Securing ever-expanding infrastructure is a major challenge as users change work patterns and applications and infrastructure evolve. “Now, we have to secure a wider infrastructure and wider footprint. That’s one major challenge security organisations are facing.”

 Vellamcheti said the second challenge is that threat actors are becoming more organised and structured. “There’s state-sponsored funding that goes into the cybersecurity centre or institutionalisation of the bad actors wherein they’re becoming more organised, they are getting better funding. Because they also need monetisation,” he said.

Security vendors that have built their offerings on the use of firewalls have had to adapt to the modern landscape where hardware anchored in the data centre and security tied to a trusted network have little relevance.

Trends in cybersecurity

Continuous change in technologies also implies a parallel shift in cybersecurity trends as news of data breaches, ransomware, and hacks becomes the norm.

Vellamcheti shared how the level of sophistication when it comes to hackers is on the rise because of their usage of AI and ML. 

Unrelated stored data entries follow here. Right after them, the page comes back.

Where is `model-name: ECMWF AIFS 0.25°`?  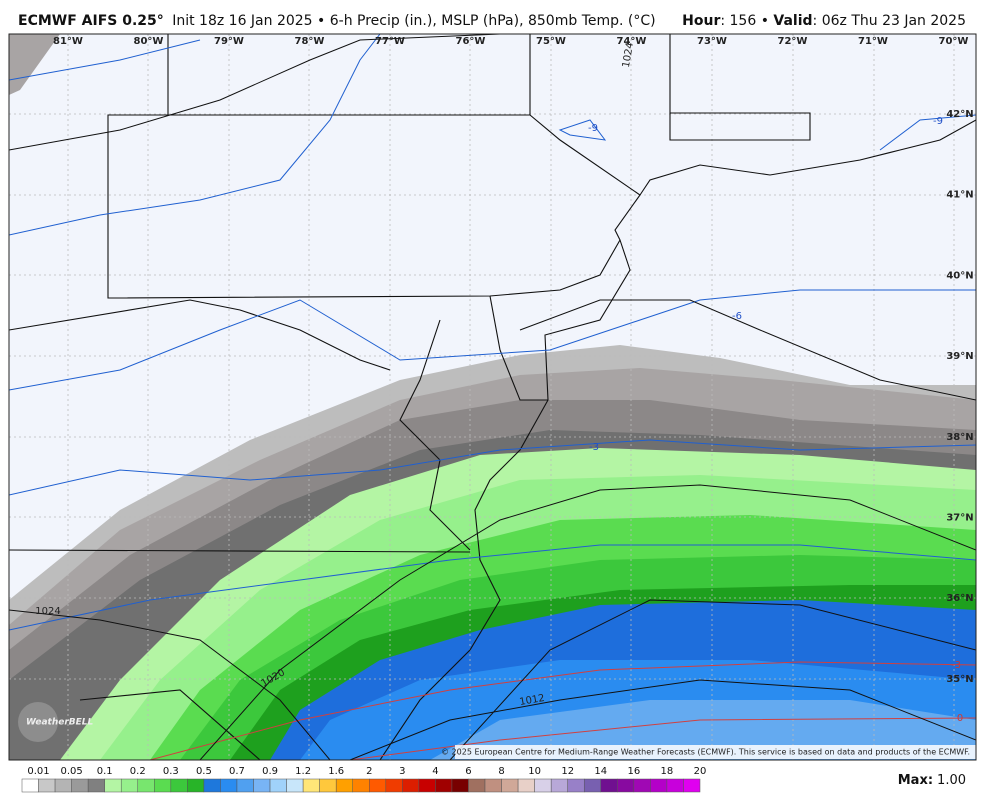
model-name: ECMWF AIFS 0.25° is located at coordinates (91, 21).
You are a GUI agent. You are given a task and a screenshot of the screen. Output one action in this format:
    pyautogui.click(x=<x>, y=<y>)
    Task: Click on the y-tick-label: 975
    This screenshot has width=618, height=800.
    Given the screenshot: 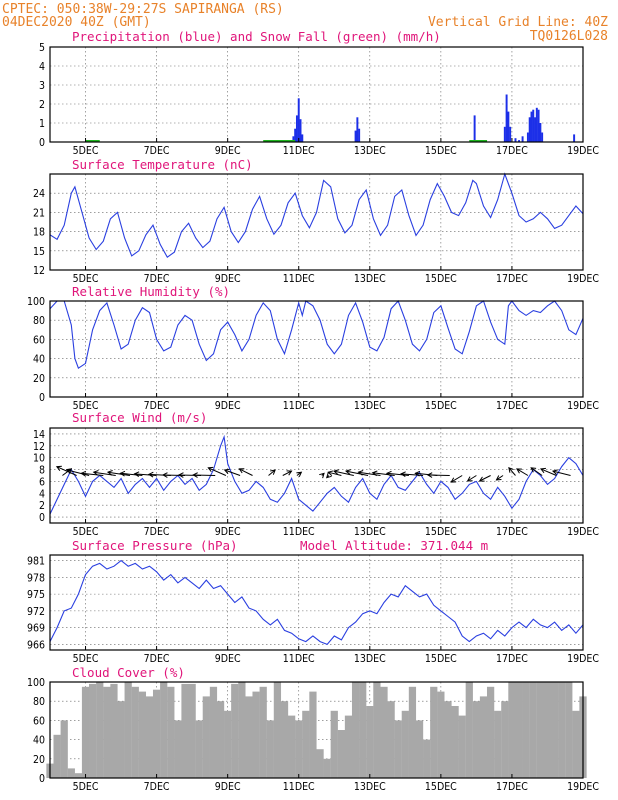 What is the action you would take?
    pyautogui.click(x=36, y=595)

“You [may have heard] about malware as a service. Cybercrime as a service, ransomware as a service, which was never the case before. This means that today, a guy who’s not a cybersecurity expert can reach out to people and initiate attacks. And where are the attack vectors? They’re actually focusing now on mobile apps as all of us have a lot of mobiles. There are a lot of native apps. That has become the threat vector,” he said.